Serializers

EssentialDB does not currently support any partitioning or sharding schemes, so data is written and loaded to disk at once. This is okay, since EssentialDB is designed to be used mostly in-memory, but it means that disk writes are expensive. We did some fairly extensive benchmarking of Python 3 serializers and found that Pickle is the fastest and most versatile serialization techniques and is the default mechanism in EssentialDB for (de)serializing documents on disk.

Recognizing there are plenty of times when another format might be desired, version 0.5 adds support for Python’s built-in JSON (de)serializer by adding the ‘serializer’ flag. You can invoke like this:

import essentialdb
db =  essentialdb.EssentialDB(filepath=self.path, serializer=essentialdb.JSONSerializer())
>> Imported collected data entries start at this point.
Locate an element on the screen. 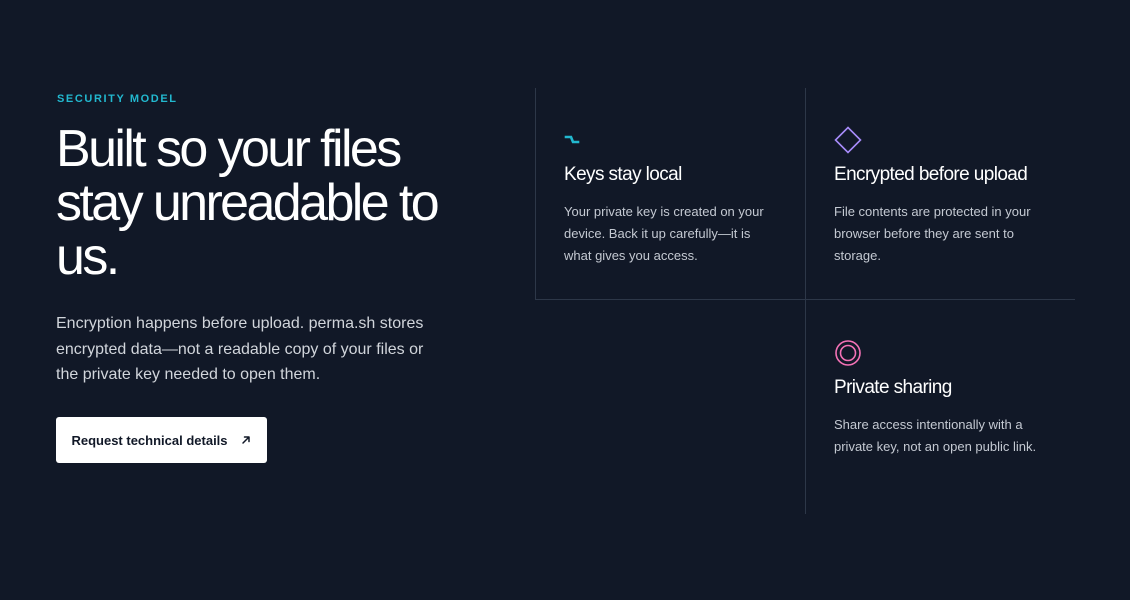  grid-divider-center is located at coordinates (806, 301).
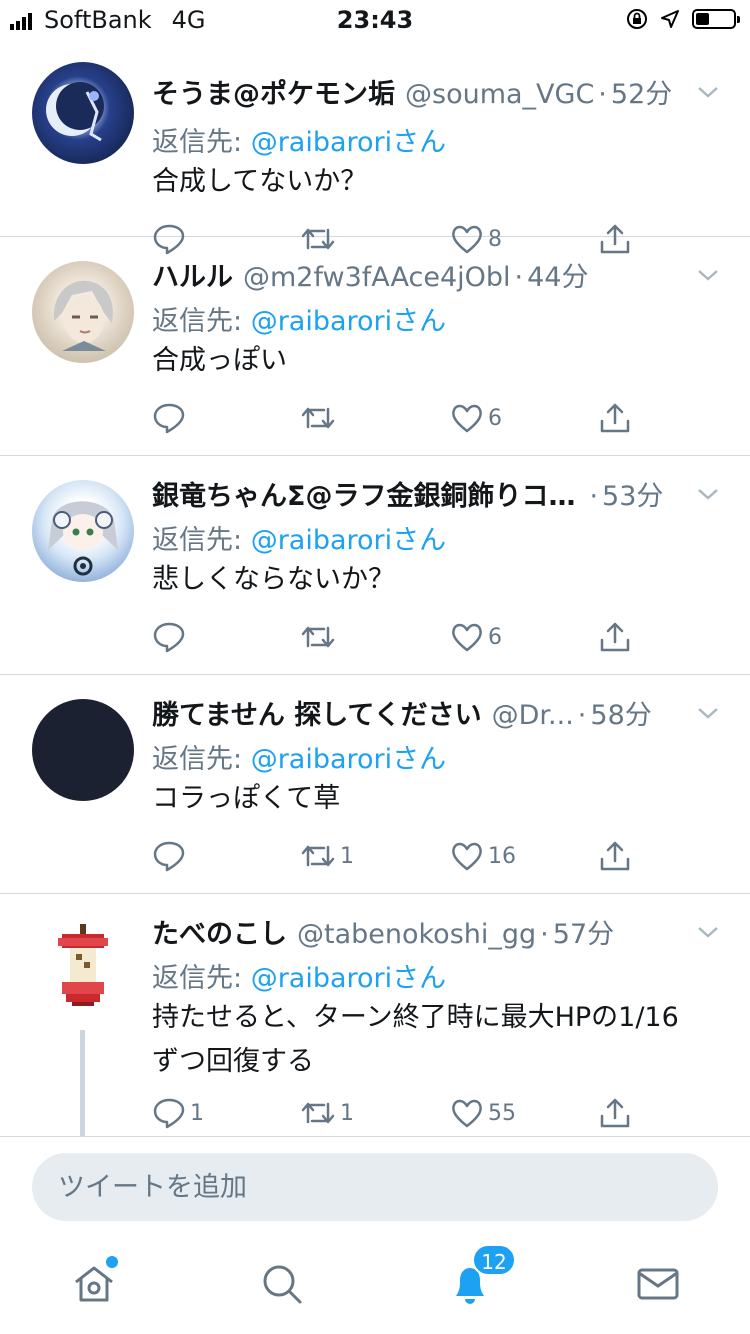  Describe the element at coordinates (197, 1113) in the screenshot. I see `reply-count: 1` at that location.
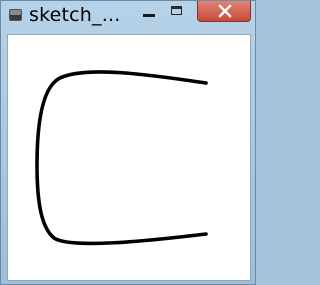 This screenshot has height=285, width=320. What do you see at coordinates (150, 14) in the screenshot?
I see `minimize-button` at bounding box center [150, 14].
What if you want to use something else though? Like ujson or msg-pack? Simply define your own storage class that implement the load and dump methods:

import msgpack
import essentialDB

class MsgPackSerializer:
    """
    Implements a basic (de)serializer based on MessagePack.
    """

    @staticmethod
    def load(file_path):
        with open(file_path, 'rb') as fp:
            data = msgpack.unpack(fp, encoding='utf-8')
        return data

    @staticmethod
    def dump(data, file_path):
        with open(file_path, 'wb') as fp:
            msgpack.pack(output, fp, use_bin_type=True)

db =  essentialdb.EssentialDB(filepath=self.path, serializer=essentialdb.MsgPackSerializer())

Beaware though, serializers not based on pickle will likely perform slower in most use cases. Assitionally, they will not natively support many Python types (like datetime). You can add those to most serializers with custom hooks. EssentialDB does not include native support for non-builtin (de)serializers to avoid external dependencies.